→ Task statement
All lines of the records below that contain the word "панели" must be listed.

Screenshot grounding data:
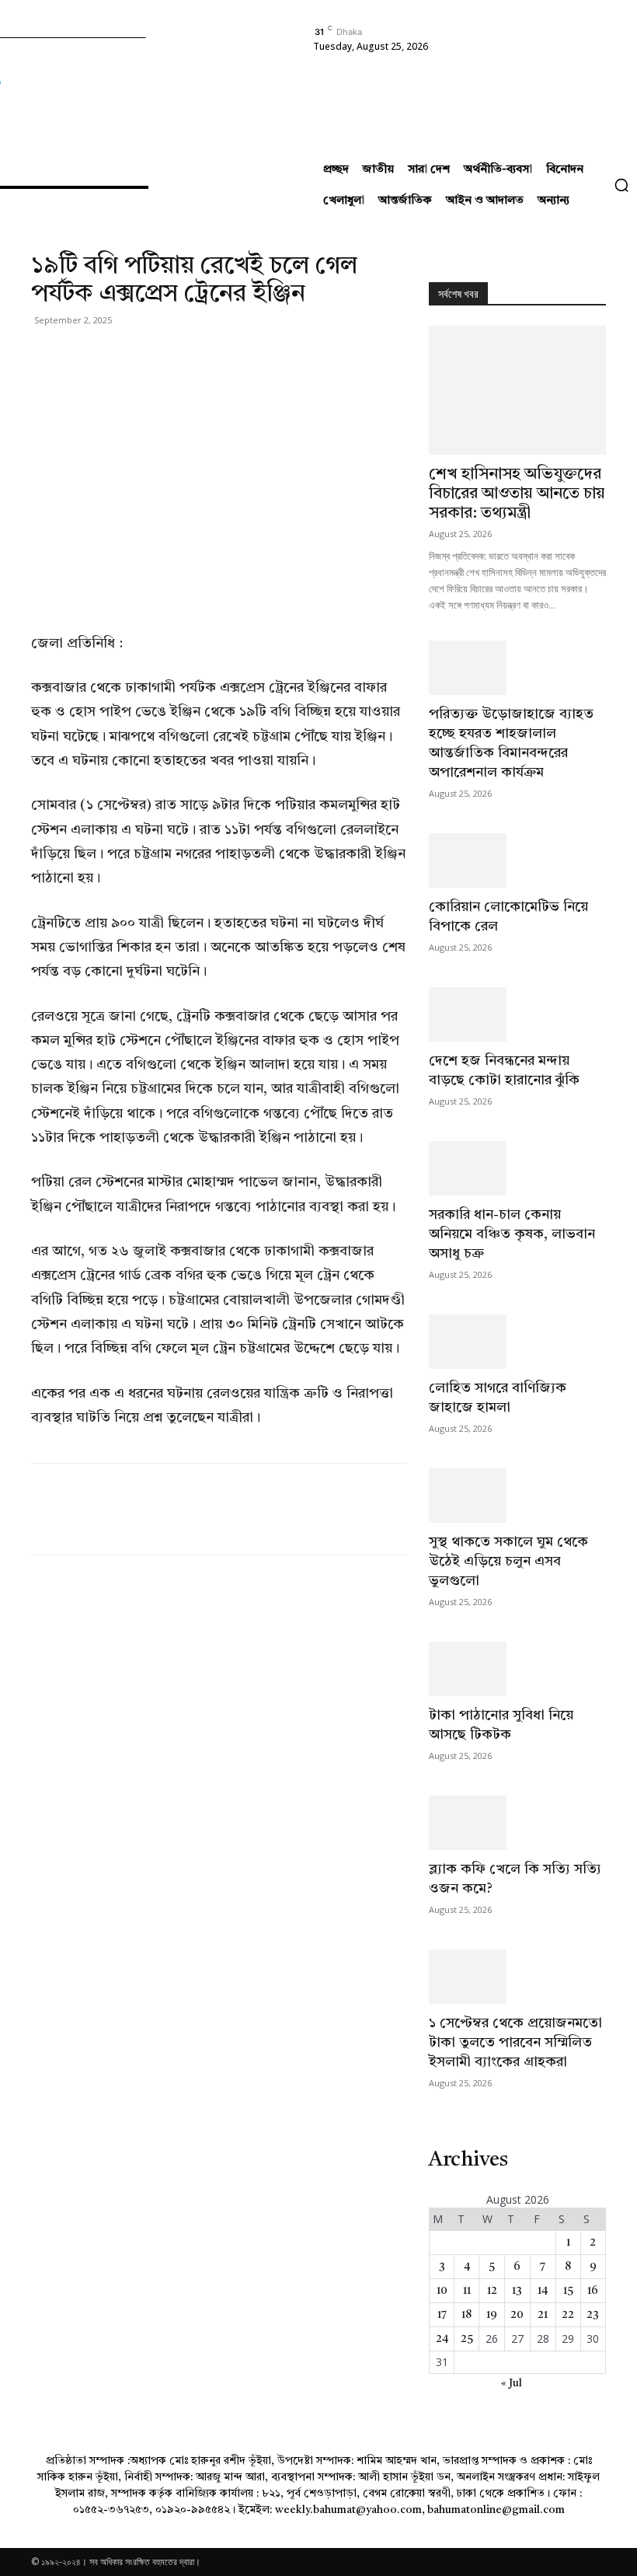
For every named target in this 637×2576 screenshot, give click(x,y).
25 (467, 2338)
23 (593, 2314)
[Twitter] (82, 355)
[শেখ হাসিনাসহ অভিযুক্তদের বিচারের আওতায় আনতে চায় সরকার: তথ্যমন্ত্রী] (517, 390)
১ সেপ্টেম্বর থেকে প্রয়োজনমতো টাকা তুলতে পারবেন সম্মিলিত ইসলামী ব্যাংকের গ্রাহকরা (515, 2042)
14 (543, 2290)
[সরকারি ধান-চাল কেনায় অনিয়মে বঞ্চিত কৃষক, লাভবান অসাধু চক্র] (517, 1168)
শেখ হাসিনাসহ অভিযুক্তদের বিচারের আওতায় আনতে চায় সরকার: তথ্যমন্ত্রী (517, 494)
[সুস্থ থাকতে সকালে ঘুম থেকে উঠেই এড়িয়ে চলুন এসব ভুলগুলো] (517, 1495)
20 (517, 2314)
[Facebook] (46, 355)
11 (467, 2290)
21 (543, 2314)
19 (491, 2314)
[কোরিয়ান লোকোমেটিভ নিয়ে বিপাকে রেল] (517, 860)
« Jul (511, 2383)
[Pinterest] (118, 355)
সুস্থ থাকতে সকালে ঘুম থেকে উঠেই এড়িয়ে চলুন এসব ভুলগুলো (508, 1561)
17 (442, 2314)
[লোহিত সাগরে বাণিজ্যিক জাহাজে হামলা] (517, 1341)
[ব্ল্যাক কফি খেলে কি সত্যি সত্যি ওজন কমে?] (517, 1823)
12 (492, 2290)
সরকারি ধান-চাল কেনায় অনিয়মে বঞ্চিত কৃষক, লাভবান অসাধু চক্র (512, 1234)
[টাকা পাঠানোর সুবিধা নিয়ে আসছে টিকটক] (517, 1669)
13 (517, 2290)
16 (592, 2290)
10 (442, 2290)
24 (442, 2338)
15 (568, 2290)
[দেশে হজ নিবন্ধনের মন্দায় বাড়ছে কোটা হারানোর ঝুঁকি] (517, 1014)
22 (568, 2314)
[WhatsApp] (153, 355)
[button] (621, 185)
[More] (190, 355)
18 (466, 2314)
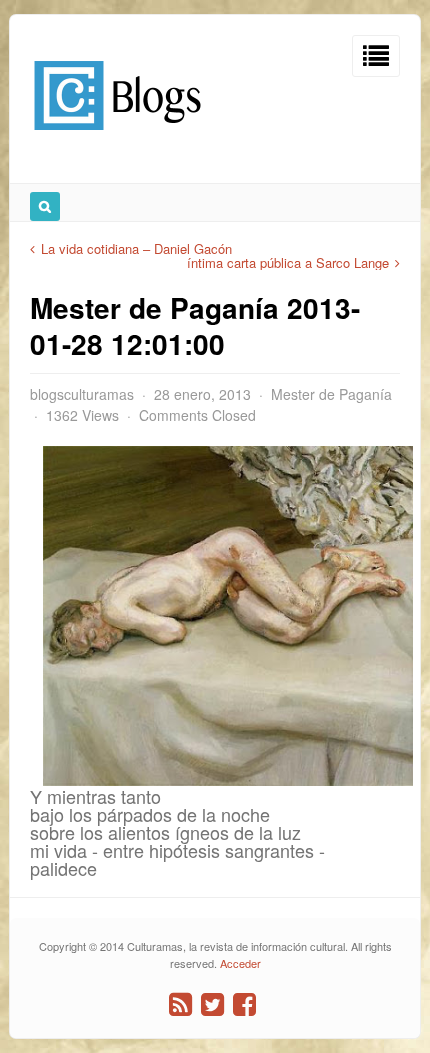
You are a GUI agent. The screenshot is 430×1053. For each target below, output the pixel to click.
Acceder (240, 963)
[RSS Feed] (180, 1004)
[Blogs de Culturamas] (117, 137)
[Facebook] (244, 1004)
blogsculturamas (82, 394)
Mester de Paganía (331, 394)
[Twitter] (212, 1004)
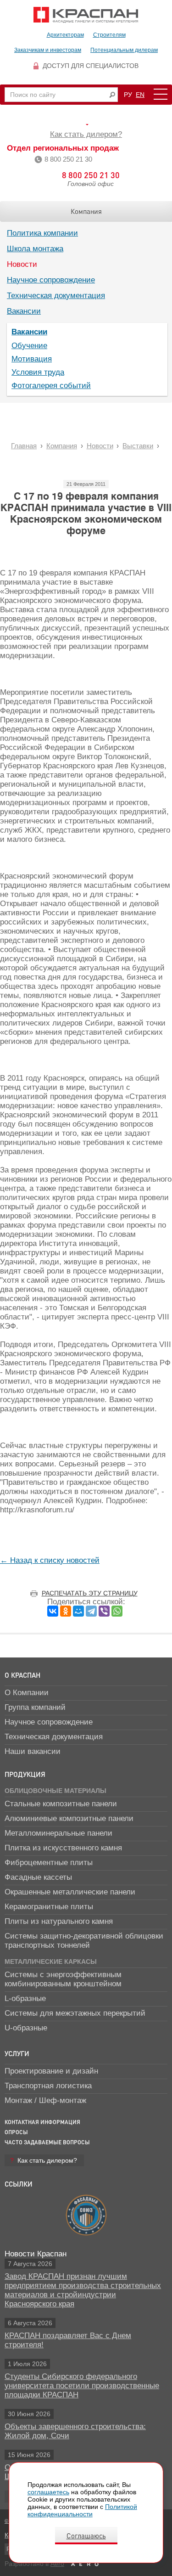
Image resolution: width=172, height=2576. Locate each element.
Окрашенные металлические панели (70, 1892)
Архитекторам (65, 35)
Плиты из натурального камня (59, 1921)
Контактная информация (42, 2122)
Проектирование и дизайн (51, 2071)
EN (140, 94)
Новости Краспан (36, 2253)
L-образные (25, 1998)
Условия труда (37, 372)
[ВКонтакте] (52, 1611)
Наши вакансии (33, 1751)
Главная (24, 446)
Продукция (25, 1774)
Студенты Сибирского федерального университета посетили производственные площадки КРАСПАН (82, 2385)
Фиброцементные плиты (49, 1862)
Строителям (109, 35)
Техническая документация (56, 295)
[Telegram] (91, 1611)
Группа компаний (35, 1707)
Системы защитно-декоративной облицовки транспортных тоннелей (84, 1941)
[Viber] (104, 1611)
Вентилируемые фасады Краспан (86, 15)
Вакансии (24, 311)
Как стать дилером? (86, 134)
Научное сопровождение (51, 280)
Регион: (86, 124)
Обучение (29, 345)
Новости (22, 264)
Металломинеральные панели (58, 1833)
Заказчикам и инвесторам (47, 50)
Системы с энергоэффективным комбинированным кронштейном (63, 1979)
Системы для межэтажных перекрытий (75, 2013)
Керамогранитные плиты (49, 1906)
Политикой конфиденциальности (82, 2510)
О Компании (27, 1692)
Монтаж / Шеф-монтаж (45, 2100)
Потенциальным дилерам (124, 50)
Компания (86, 211)
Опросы (16, 2132)
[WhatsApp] (116, 1611)
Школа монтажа (35, 248)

→ Result of the exercise
Окрашенные металлические панели (70, 1892)
Металломинеральные панели (58, 1833)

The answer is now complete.